It’s 1977 and the Reverend Jim Jones has moved his Peoples Temple from San Francisco to Guyana. Rumors immediately shoot through the city that Jones is taking revenge on all of his critics. When a former Temple member and friend of Tenderloin vagabond Sleeper Hayes is murdered, and another friend is accused of the crime, Sleeper sets out to uncover the truth.  But the truth and justice are hard to find as Sleeper becomes the Temple’s next target while investigating a murderous plot that stretches from skid row all the way to City Hall.

Thanks again to the world of social networking , my attention was drawn to Court Haslett and the very positive vibe surrounding Tenderloin. As a reader who is instantly drawn to novels depicting the more real and  less salubrious aspects of American life. and with a fervent interest in American political and  social history, I found this too tempting an opportunity to miss and had to read.

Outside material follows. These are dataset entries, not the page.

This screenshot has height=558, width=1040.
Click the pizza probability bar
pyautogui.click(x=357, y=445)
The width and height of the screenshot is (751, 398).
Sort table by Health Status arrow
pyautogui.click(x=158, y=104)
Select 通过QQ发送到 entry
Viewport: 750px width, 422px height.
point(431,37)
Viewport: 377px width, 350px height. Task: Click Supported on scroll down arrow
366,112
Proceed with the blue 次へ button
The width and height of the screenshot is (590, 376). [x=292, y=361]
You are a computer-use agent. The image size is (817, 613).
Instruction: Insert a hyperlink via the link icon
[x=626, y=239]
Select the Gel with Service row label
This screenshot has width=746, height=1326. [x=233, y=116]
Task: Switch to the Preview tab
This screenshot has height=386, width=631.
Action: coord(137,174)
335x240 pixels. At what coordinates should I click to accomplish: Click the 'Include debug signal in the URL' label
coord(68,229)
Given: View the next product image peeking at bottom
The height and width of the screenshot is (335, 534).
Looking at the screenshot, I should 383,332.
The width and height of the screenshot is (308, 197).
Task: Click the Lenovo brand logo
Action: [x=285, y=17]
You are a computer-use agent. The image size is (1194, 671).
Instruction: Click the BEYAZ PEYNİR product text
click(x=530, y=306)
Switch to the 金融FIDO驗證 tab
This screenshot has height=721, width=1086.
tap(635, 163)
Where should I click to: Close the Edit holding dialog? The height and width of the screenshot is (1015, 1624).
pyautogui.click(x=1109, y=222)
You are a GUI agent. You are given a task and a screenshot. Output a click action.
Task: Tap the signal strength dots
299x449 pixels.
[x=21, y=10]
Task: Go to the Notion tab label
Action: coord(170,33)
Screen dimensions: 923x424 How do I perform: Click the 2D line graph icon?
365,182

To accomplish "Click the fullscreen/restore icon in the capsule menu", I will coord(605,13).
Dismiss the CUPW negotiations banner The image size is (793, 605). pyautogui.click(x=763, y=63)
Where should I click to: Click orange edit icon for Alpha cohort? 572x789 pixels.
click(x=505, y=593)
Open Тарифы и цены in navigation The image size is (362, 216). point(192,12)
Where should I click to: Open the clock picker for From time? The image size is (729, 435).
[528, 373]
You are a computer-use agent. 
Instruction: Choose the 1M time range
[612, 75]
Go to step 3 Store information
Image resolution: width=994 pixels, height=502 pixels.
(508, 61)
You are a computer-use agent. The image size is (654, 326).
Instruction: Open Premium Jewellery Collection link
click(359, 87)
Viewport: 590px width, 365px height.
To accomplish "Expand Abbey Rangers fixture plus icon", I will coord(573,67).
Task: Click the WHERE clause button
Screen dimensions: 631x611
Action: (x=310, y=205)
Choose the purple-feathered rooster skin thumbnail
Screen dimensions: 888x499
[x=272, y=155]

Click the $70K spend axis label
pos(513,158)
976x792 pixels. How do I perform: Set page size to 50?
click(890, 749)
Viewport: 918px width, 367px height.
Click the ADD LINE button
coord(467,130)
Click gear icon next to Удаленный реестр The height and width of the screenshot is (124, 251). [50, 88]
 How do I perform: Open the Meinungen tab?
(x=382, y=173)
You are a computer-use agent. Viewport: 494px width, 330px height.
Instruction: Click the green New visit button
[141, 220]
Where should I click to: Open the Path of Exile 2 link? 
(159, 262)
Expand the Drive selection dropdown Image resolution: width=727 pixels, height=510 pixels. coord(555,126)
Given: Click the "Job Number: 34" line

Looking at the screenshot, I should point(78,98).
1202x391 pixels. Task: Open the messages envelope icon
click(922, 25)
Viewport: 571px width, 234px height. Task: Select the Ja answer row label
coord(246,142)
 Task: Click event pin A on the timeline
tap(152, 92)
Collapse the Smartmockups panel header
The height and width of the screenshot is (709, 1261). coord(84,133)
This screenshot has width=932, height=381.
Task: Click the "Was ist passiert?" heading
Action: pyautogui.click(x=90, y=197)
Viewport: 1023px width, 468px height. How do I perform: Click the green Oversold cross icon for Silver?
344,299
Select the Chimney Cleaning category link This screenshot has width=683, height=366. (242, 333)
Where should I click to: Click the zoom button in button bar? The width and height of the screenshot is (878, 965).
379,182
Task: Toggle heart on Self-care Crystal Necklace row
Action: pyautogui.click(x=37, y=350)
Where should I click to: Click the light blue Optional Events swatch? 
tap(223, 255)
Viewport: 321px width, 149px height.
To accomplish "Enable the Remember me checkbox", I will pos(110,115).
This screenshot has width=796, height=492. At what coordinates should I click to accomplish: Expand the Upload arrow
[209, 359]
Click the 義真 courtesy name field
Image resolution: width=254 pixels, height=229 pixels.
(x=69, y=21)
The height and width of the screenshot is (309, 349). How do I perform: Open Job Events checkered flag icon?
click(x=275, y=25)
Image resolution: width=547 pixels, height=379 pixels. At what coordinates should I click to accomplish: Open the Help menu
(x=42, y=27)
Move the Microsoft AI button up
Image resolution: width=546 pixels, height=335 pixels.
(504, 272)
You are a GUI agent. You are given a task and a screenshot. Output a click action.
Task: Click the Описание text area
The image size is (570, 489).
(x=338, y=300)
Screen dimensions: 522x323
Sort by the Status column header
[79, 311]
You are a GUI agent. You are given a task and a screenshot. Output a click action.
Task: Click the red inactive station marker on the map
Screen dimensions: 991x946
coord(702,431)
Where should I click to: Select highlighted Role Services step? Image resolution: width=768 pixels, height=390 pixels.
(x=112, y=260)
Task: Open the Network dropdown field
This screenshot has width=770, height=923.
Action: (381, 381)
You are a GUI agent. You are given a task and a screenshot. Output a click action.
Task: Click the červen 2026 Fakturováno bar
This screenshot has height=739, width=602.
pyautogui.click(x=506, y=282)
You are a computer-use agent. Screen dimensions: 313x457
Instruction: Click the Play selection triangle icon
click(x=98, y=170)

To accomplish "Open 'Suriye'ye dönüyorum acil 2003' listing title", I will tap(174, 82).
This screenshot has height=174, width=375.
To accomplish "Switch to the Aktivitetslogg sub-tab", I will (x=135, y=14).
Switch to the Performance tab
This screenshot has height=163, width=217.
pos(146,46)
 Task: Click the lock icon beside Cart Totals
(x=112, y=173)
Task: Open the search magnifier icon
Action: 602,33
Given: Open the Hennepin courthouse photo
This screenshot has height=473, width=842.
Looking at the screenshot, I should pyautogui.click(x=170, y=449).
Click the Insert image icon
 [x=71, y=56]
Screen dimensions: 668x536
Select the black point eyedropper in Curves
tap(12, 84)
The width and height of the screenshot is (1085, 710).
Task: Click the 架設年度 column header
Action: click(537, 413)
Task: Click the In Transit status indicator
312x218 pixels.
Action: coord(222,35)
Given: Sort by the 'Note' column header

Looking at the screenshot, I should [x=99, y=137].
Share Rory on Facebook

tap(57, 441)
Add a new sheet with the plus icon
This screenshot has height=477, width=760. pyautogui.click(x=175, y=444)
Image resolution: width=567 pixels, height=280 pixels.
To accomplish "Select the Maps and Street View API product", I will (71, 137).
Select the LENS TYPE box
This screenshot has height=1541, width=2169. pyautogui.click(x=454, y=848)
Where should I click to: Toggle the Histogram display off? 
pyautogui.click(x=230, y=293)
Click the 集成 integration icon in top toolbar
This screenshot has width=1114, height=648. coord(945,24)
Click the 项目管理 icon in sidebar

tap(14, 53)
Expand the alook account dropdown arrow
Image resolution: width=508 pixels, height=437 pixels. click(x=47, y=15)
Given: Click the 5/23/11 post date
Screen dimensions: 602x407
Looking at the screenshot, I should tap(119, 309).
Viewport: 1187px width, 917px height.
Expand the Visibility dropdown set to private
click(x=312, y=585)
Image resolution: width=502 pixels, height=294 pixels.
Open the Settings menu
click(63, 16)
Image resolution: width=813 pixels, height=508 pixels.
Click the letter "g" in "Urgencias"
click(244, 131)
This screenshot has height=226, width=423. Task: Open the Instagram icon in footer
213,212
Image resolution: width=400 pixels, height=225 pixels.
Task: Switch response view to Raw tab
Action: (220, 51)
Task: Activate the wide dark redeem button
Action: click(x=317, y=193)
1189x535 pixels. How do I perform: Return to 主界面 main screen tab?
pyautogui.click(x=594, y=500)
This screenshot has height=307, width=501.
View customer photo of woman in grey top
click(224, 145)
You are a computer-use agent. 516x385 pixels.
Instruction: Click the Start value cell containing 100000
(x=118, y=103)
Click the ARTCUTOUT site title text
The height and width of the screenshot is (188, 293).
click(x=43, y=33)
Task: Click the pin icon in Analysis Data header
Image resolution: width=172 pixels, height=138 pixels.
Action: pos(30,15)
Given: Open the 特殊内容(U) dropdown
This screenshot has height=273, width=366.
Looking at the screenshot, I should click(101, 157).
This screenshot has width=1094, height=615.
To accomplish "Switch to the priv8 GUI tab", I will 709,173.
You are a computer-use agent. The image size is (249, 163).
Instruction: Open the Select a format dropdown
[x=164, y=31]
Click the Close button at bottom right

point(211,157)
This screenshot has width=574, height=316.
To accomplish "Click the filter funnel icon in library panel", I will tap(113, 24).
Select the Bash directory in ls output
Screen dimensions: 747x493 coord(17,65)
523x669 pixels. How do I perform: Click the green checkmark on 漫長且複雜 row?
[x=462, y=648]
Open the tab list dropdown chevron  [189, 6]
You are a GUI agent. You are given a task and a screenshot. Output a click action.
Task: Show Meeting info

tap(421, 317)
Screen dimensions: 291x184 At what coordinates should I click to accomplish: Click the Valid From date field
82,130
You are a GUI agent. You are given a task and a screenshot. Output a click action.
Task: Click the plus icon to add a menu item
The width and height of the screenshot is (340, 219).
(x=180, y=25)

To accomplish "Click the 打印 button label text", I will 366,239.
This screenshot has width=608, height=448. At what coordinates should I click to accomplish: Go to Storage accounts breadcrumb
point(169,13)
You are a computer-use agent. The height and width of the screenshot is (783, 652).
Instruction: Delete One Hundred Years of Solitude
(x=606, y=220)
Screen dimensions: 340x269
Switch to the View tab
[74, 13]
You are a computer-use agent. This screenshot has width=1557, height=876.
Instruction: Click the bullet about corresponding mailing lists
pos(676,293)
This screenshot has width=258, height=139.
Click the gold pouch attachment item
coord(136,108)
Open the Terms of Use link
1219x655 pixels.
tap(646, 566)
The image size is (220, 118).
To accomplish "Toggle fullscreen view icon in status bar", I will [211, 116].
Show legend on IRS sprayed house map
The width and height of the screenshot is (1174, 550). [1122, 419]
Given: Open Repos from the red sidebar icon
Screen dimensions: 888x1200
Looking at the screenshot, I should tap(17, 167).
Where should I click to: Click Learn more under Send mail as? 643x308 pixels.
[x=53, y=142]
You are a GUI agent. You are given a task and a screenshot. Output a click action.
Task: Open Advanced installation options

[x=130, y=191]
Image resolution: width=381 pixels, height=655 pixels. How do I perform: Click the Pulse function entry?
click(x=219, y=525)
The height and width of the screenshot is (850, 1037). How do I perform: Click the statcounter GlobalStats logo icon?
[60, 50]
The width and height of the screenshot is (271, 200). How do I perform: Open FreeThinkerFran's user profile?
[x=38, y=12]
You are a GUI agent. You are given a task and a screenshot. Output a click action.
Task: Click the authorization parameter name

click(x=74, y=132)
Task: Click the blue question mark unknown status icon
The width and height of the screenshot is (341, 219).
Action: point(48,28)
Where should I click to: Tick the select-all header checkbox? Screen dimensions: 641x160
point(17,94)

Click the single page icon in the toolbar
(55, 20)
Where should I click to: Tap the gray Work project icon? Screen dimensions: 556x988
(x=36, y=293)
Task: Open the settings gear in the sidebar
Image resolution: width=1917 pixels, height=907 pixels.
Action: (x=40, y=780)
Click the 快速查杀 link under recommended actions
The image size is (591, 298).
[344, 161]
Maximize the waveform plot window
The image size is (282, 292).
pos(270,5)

From the very outset, Haslett has created a slice of evocative fiction, perfectly depicting the seedy underbelly of San Francisco life in the 1970‘s. With much the same depth of social study afforded to the run down New York neighbourhood of Gabriel Cohen’s Red Hook, or the Washington DC of George Pelecanos,  Haslett focuses on the eponymous San Francisco neighbourhood of Tenderloin. With the affection, but also sharply critical eye of someone who has lived in this area, Haslett instantly draws the reader into the essential life, sights and sounds of this neighbourhood, but underscoring the very real social deprivations that inner city living produces. Setting his book against the backdrop of the real life events of 1978, the book is suffused with references to the political and social mores of this period, but also cut through with well placed references to the effervescent cultural life in the period through music (an integral part of the book) and sport. Setting his book in this particular period, makes the inclusion of the illegal and murderous activities of Jim Jones and his People’s Temple, tailor-made as a main plot device in the book. The less than honourable affiliation of Jones with the echelons of political power in the city, is a great hook for this solidly researched and presented tale, that kept my interest throughout, with its engaging and tense plotting.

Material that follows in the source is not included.